散々悩みぬいた挙句に決断した贈り物は、手足が自由に動かせる少女の着せ替え人形だった。これならば、友達といっしょにママゴトで遊ぶこともできるし、付属の用具をそろえるという伸展性もあるから、今後のプレゼントにも困らないかもしれない。
「あっ、ここの店名が書いてある包装紙を使うのはやめてください。子供のプレゼントなので、その……、サンタクロースからの贈り物にしたいのです」
恥を忍んでカウンターで事情を説明すると、若い女性店員はにっこりと微笑んで、人形の箱をロゴなしの包装紙で丁重に包み込み、かわいらしいチェックのリボンをコーディネートしてくれた。
愛娘へのプレゼントを大切に小脇に抱えて、凍てつくような冬の夜空の下を真っ直ぐに帰宅した私は、玄関の手前で立ち止まり、贈り物をそっとポストに押し込んでから、何食わぬ顔で呼び鈴のブザーを鳴らした。
「あーっ、パパ、おかえりなさーい」
予想通り、葵が真っ先にキスのお出迎えだ。その後ろから妻が心配そうに顔を出す。私は目で大丈夫だよという合図を送った。
クリスマスのちょっとしたご馳走、家族三人が団欒の楽しいひととき……。やがて、夜も更けて娘は床に就いた。
「それにしても、無邪気なものね。葵ったらまだサンタさんを信じているのだから……」何気なく、妻が話しかけてきた。
「そんなにおかしいことかな? 俺は小学三年生までサンタクロースの存在を信じていたよ」
妻は少し目を丸くしていたが、軽く切り返してきた。「そうね、あなたっていつも正直だものね。でも、どうしてそれがわかっちゃったの?」
「おやじが夜に俺の部屋に入ってきて、こっそりとプレゼントを置くところを見てしまったのさ」
「あらあら、今晩は葵に気付かれないように用心してよ」
「あのときのショックは今でも忘れられないね。両親はなんで俺を騙してきたのかって、当時は相当に落ち込んだよ」
「まあ、そうなの……」妻の返事は淡白だった。
「たとえ五歳の子供とはいえ、このまま嘘で騙し通して良いものかと、イヴになるといつも俺は罪悪感に苛まれるんだ」
「でも、夢を与える教育ってとても大切よ。それでいいじゃない?」
「それは確かにそうだよ。それにしても、子供って哀れな存在だよな。騙されていて幸せを感じられるのだから……」
くすくすと笑いながら妻が問いかけてきた。「あなたは騙されながら幸せを感じられることが良いとは思わないの?」
「思わないね。騙されるなんて……、そんな辱めを受けるくらいなら、初めから見せかけの夢なんかいらないから、真実を教えてもらいたいのさ。俺の場合はね」
「それじゃあ、あなたは葵に真実を語っちゃうの?」妻は心配そうに私の顔を覗き込む。
「ふっ、葵はまだ五つだ。そのうちに真実に気付くかもしれないが、無垢であどけないうちは、俺がちょっと罪悪感を我慢するだけで無事にことが済むんだ。もうしばらく騙し続けておいてあげることにするよ」
「無垢であどけないうちか……。じゃあ、今年もお願いしますね。パパ……」妻はうれしそうに微笑んでいた。
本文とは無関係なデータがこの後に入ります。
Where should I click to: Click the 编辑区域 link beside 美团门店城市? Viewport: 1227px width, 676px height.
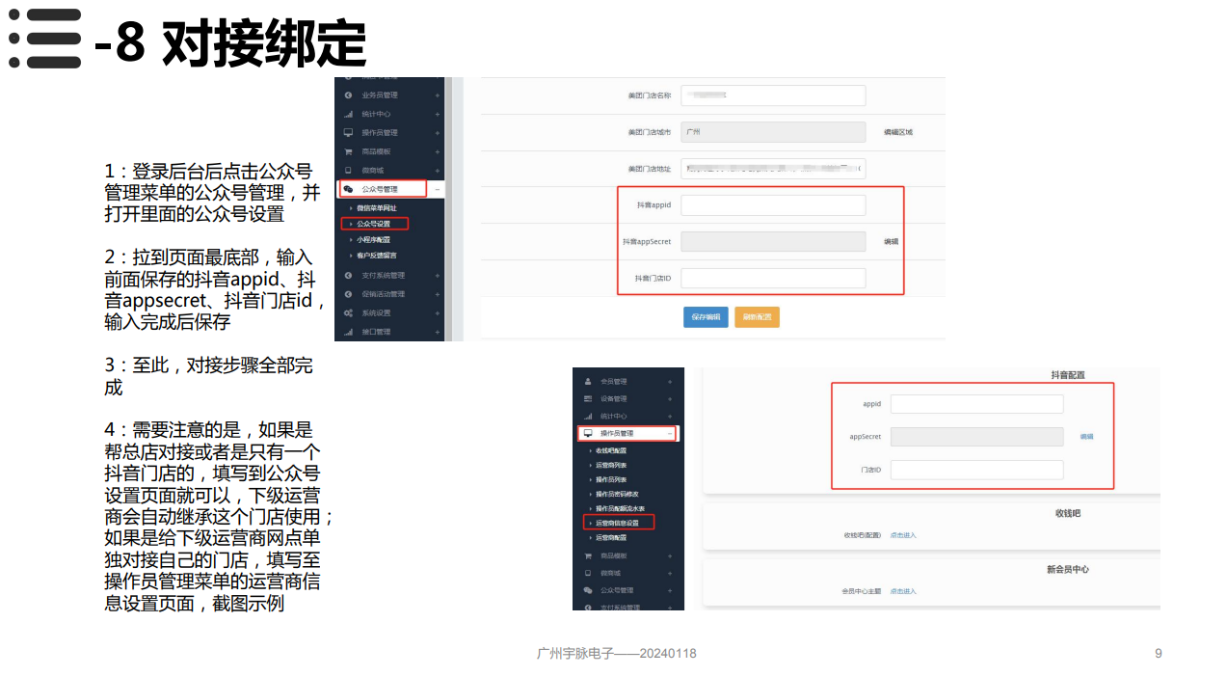[x=897, y=132]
右手にペンライトを、左手にはプレゼントの包みを握り締めて、娘が寝ている部屋のふすまの前にやってきた。こちら側の部屋の照明をすべて消して真っ暗にしてから、ペンライトのスイッチをひねる。明るい先端部を掌で覆い隠してから、音を立てないようにふすまをゆっくりと開ける。
罷り間違って葵が目を覚ますようなことがあっては、今までの苦労がすべて台無しだ! かつて味わった忌まわしい想いを、少なくとも今晩の娘にはさらしたくない……。娘の顔にペンライトの光を当てないように気を遣いながら、そろそろと手をさし延べて、枕元の靴下の形をした手提げ袋を探った。
そのときだ。まったく想像を絶する大失態だった!
ペンライトに注意するあまり、抱えていたプレゼントの箱が小脇からするりと滑り落ちた! 箱はそのまま葵の顔前にトンと音を立てて着地した! しまった……!
この一年間で最も肝を冷やした瞬間であった。思わず目を閉じて私は天を仰いでいた。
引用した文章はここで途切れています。